2b) Stuffing that system image into RAM instead, so your slaves only need your master node for bootstrapping. If the master goes down afterwards... Well, shit happens, but slaves don't care. You can safe quite a bit of bandwidth this way, possibly allowing you to scale the whole thing out by a factor of dozens, without being bothered by disk IO or network throughput. Obviously, this way you can't update software without rebooting slaves. However, this imitation may be desirable too.

3) PXE boot. Pretty obvious. Of course, you can use other means to boot your OS as long as your machines ask the network for their identity rather than kick the door open and introduce themselves with static configuration.

4) Automagic identity generation. DHCP ensured there were no IP clashes. I just replaced /etc/hostname with a script that would check machine's IP and add the last octet to a predefined name prefix.

5) Avahi would announce successful boot to the local network. Master node can pick it up and delegate some tasks.

Now, back then, when I did it, fast eternet clearly was a bottleneck for this setup. 2 machines booting in parallel were able to choke it so the rest failed to get past PXE phase.

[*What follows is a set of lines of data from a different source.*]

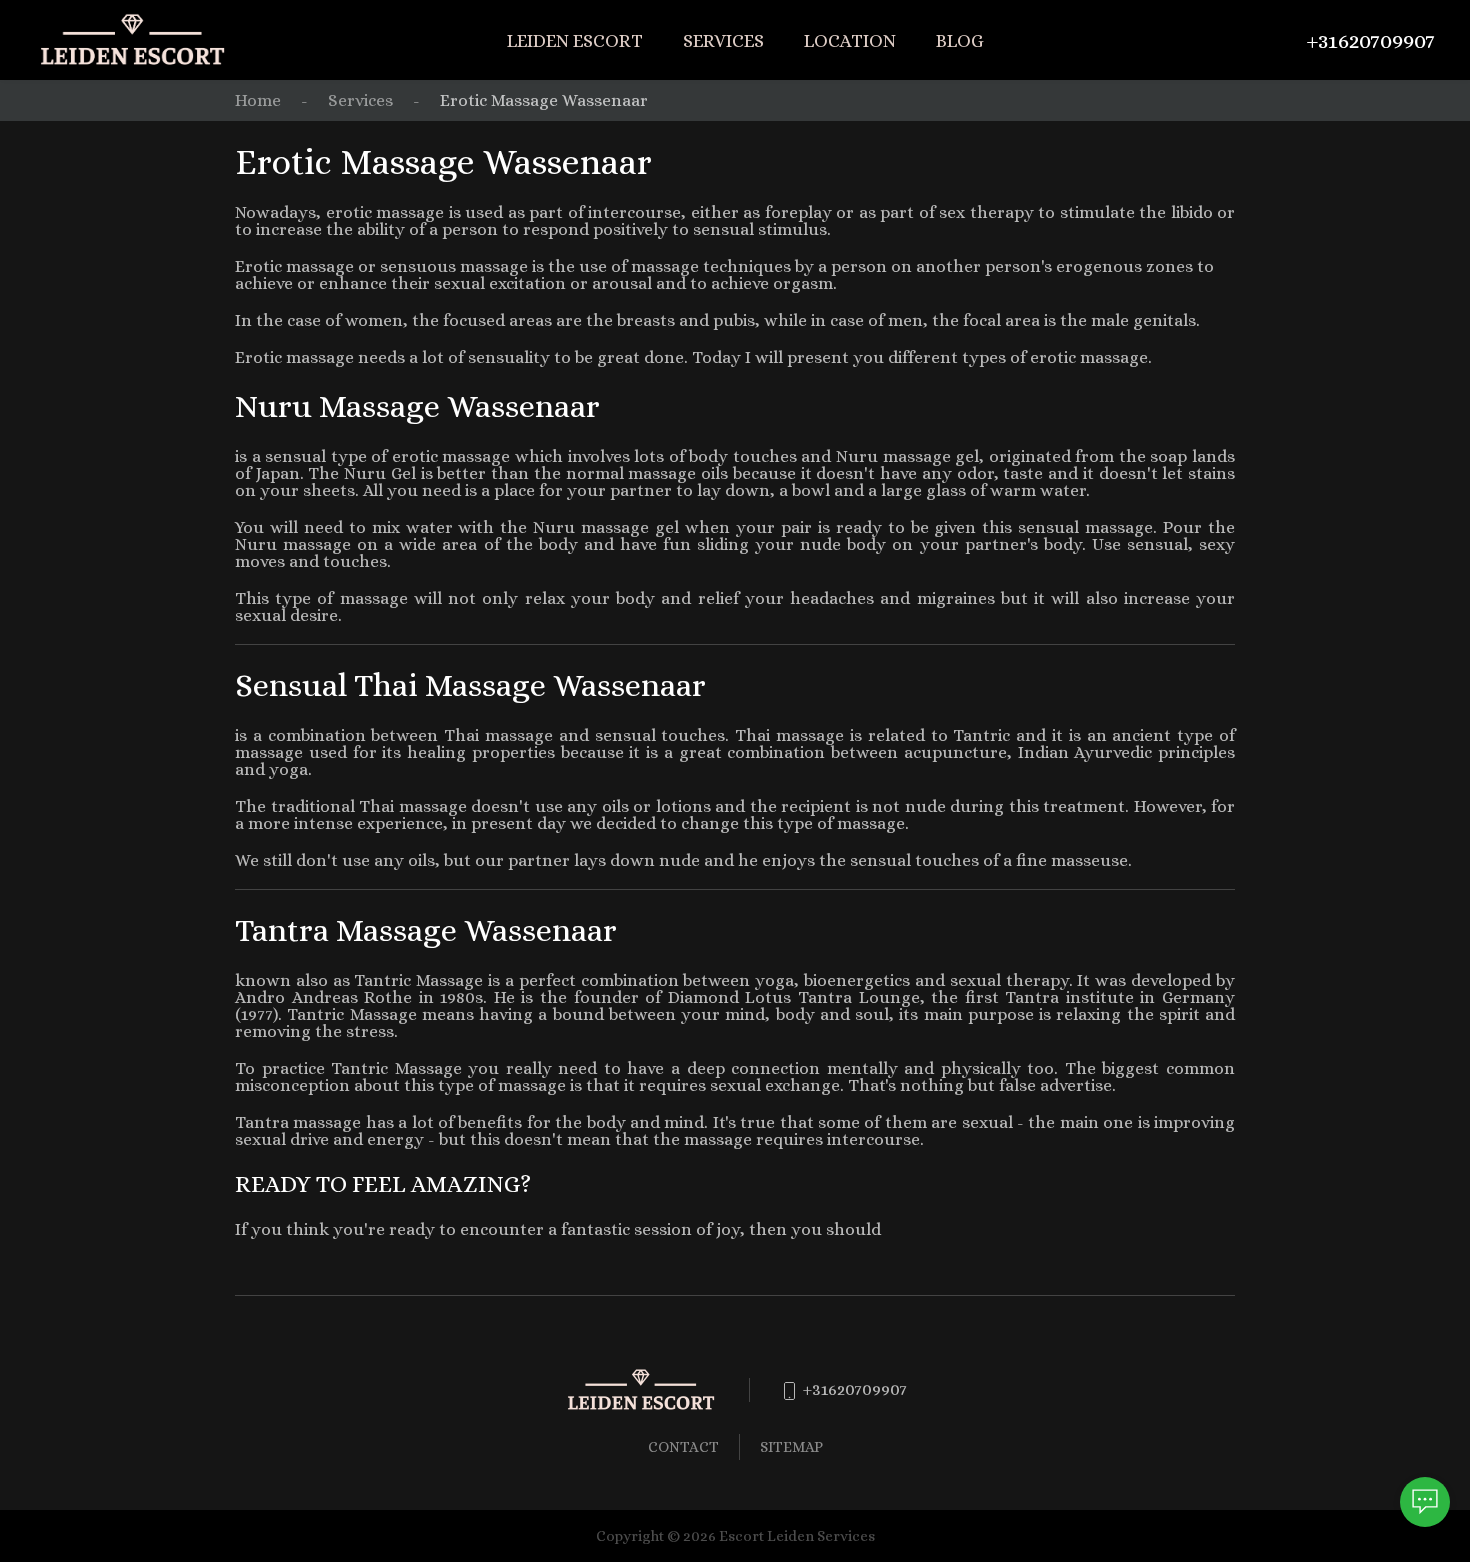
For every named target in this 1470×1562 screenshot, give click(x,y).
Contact (683, 1446)
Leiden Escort (575, 40)
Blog (960, 40)
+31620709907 (1370, 40)
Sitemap (791, 1446)
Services (723, 40)
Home (258, 100)
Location (850, 40)
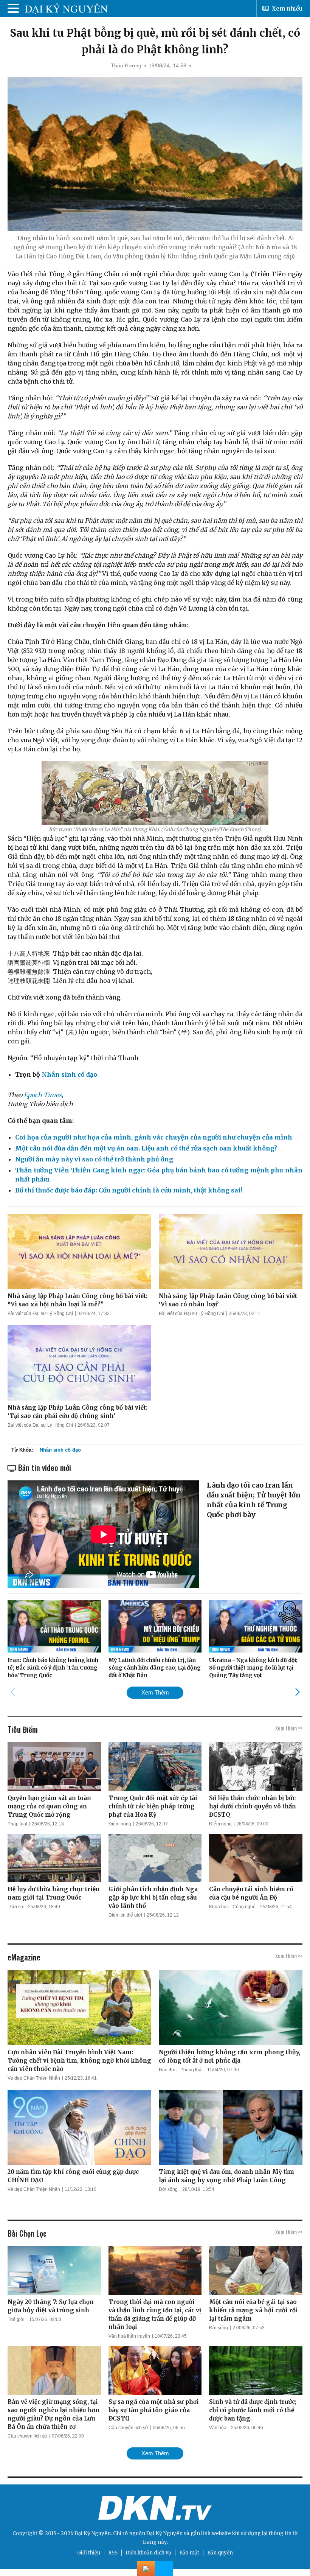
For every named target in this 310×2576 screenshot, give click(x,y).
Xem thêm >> (288, 1728)
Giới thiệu (88, 2553)
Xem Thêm (155, 1692)
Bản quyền (220, 2553)
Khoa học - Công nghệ (232, 1906)
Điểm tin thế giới (125, 1915)
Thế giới (16, 2319)
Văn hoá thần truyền (129, 2336)
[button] (297, 1692)
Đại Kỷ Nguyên (164, 2533)
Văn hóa (217, 2427)
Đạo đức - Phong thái (181, 2069)
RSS (113, 2553)
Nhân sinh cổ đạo (60, 1450)
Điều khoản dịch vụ (148, 2553)
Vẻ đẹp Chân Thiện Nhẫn (34, 2078)
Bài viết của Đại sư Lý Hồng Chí (40, 1313)
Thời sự (15, 1906)
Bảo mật (189, 2553)
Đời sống (168, 2189)
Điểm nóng (119, 1824)
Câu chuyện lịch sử (27, 2436)
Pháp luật (17, 1824)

1Gb eternet obviously pushes the limit a bit further, but it may be a good idea to actually export a (compressed) squashfs instead of a ready to use filesystem. It offers decent compression ratio, so you have less data to be read from HDD and less data to transfer over the network. Finally, it's also easier to stuff it into RAM, should you decide to bootstrap independent, diskless machines over network.

 *Quote:*   

> Sharing a live / is much harder as the machines identity is there. You would not want to share its /dev /sys /proc and a few other locations.
> 
> You may be able to share a copy of / as long as you take great care with the static elements, like security files. 

 NFS mount doesn't cross mountpoints, so your /dev, /proc, /sys and similar stuff are safe.

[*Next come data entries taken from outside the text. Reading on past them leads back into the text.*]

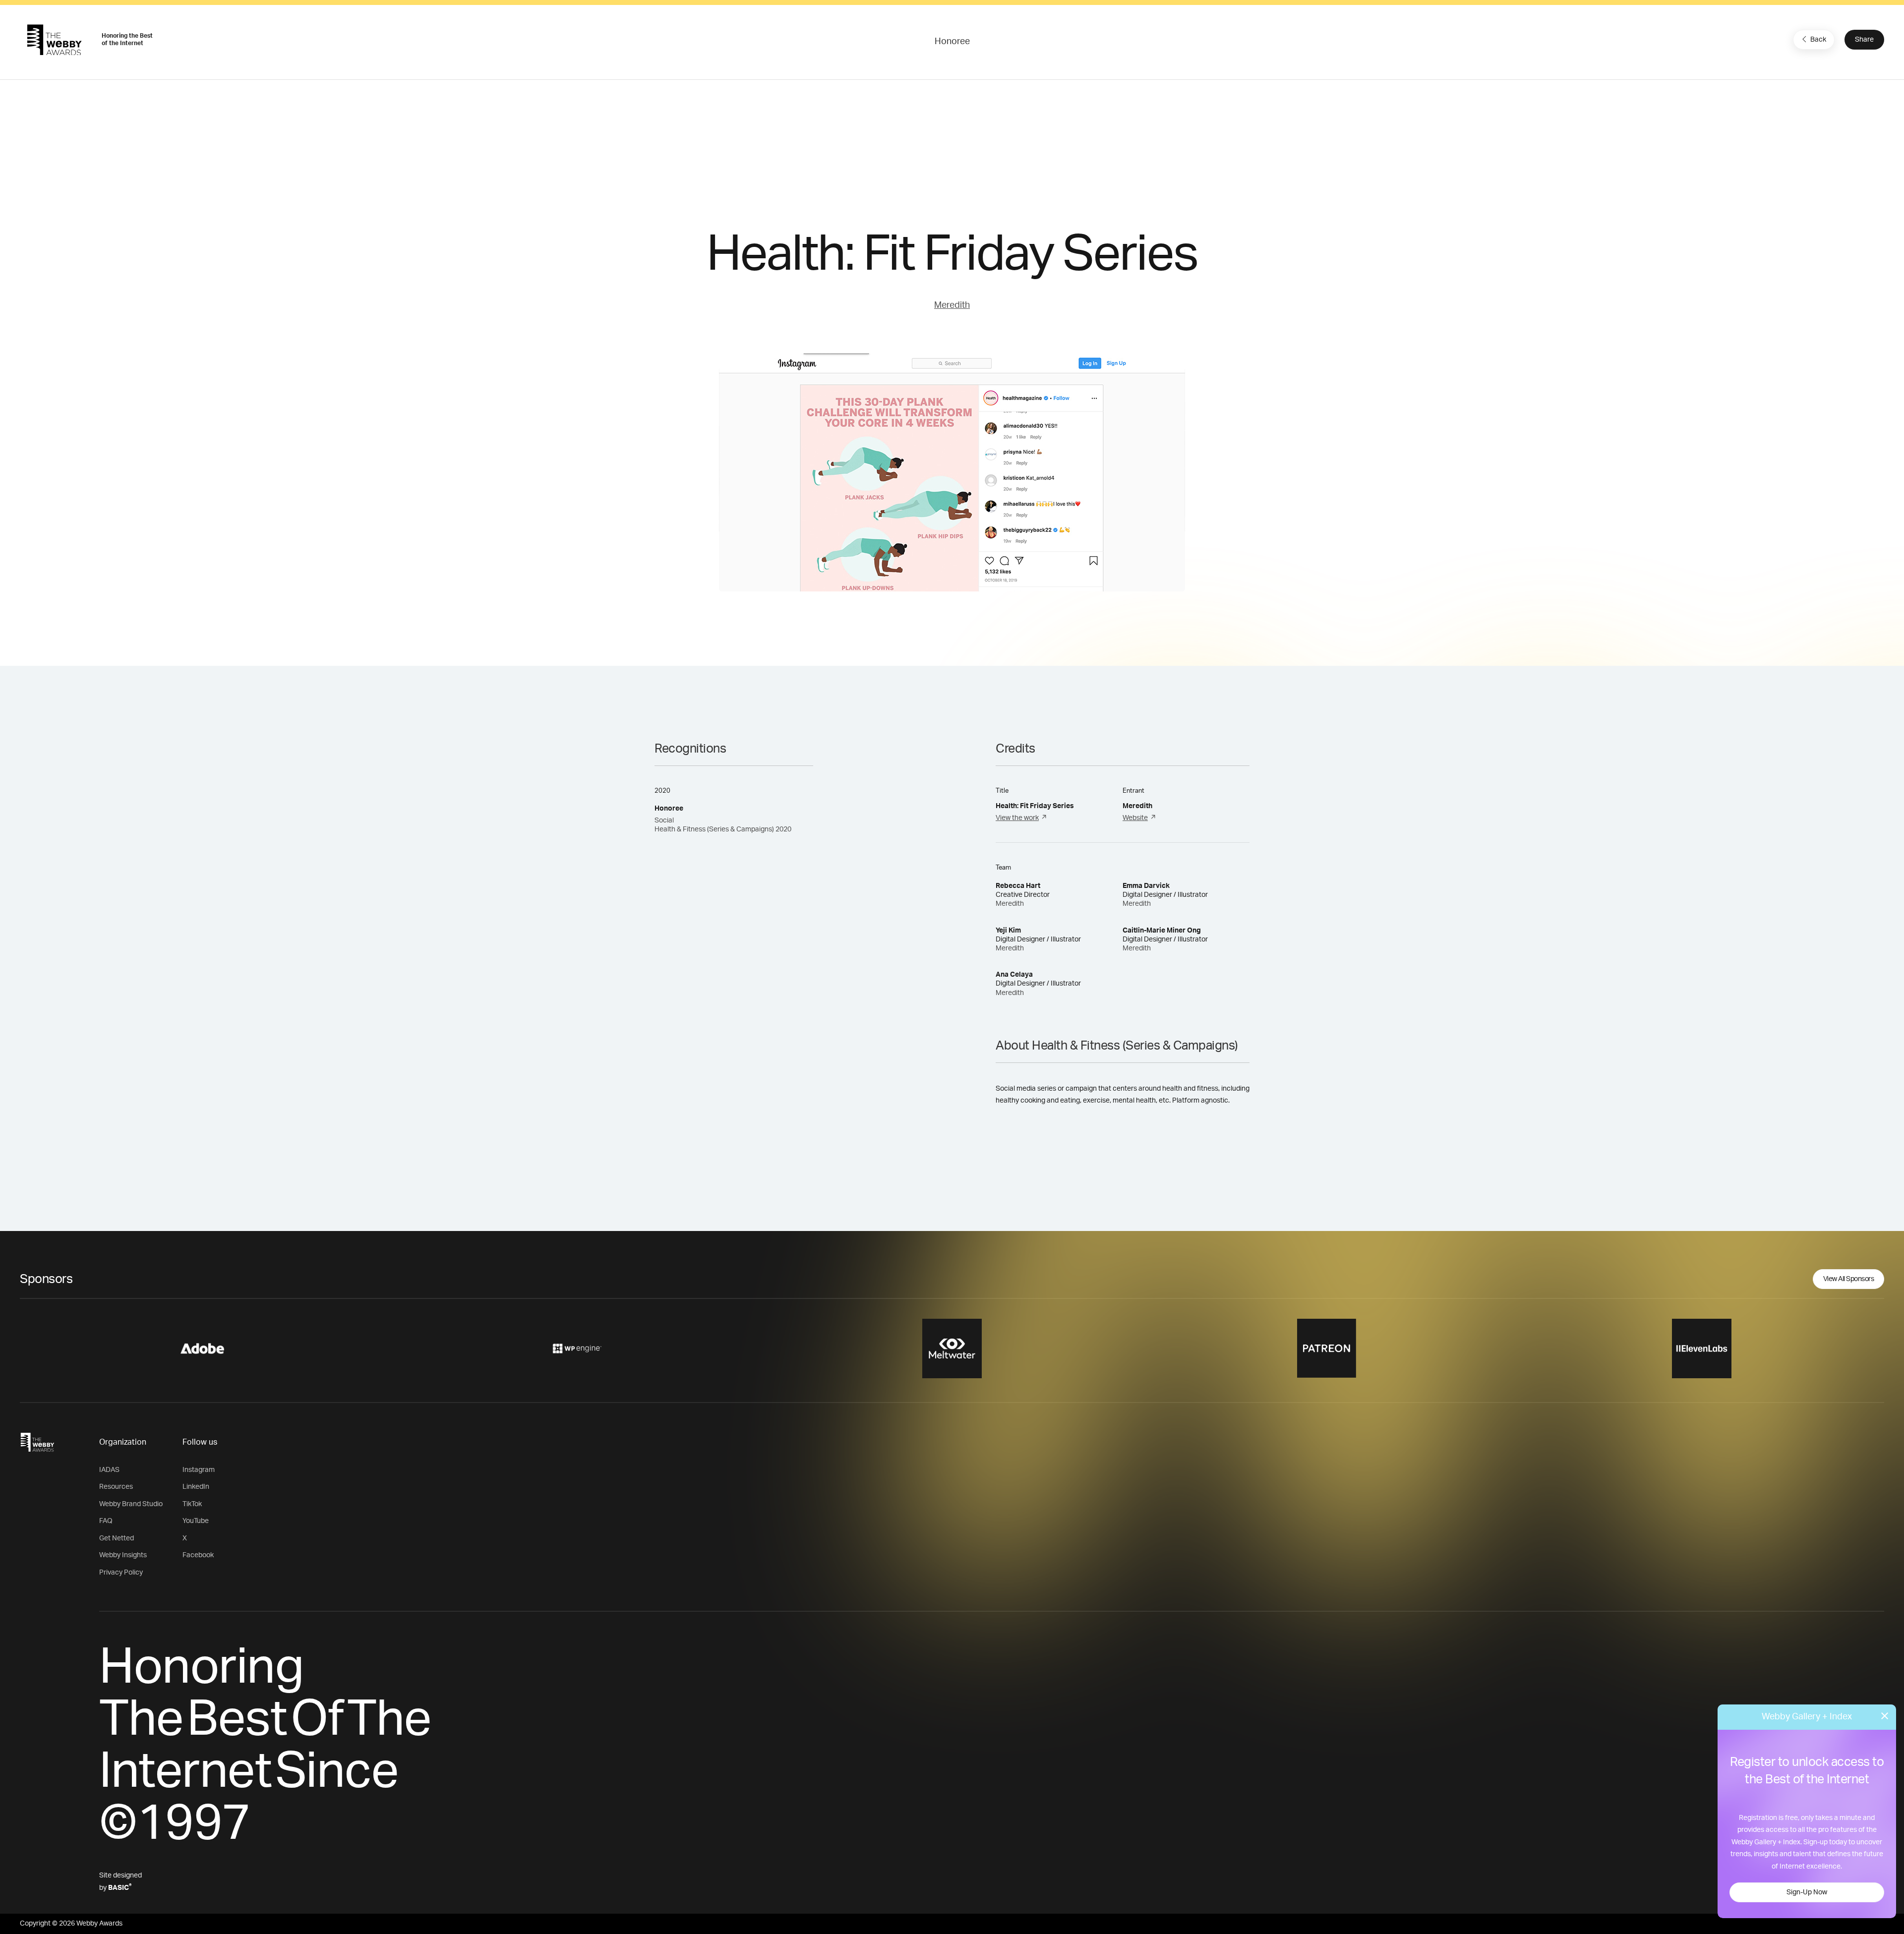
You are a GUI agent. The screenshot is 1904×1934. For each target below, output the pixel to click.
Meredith (952, 305)
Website (1135, 818)
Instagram (198, 1469)
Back (1818, 39)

Regarding ssh keys etc, I just decided not to care. From my point of view all those machines were parts of a single system, even though it was distributed. Being a single system contained in its own local network I found no harm in sharing both, host's keys and user's keys, so every machine was able to login via ssh to any other machine using the same shared private key. You know, security vs usability trade-off. In my case security wasn't the biggest concern. Your mileage may vary.

----------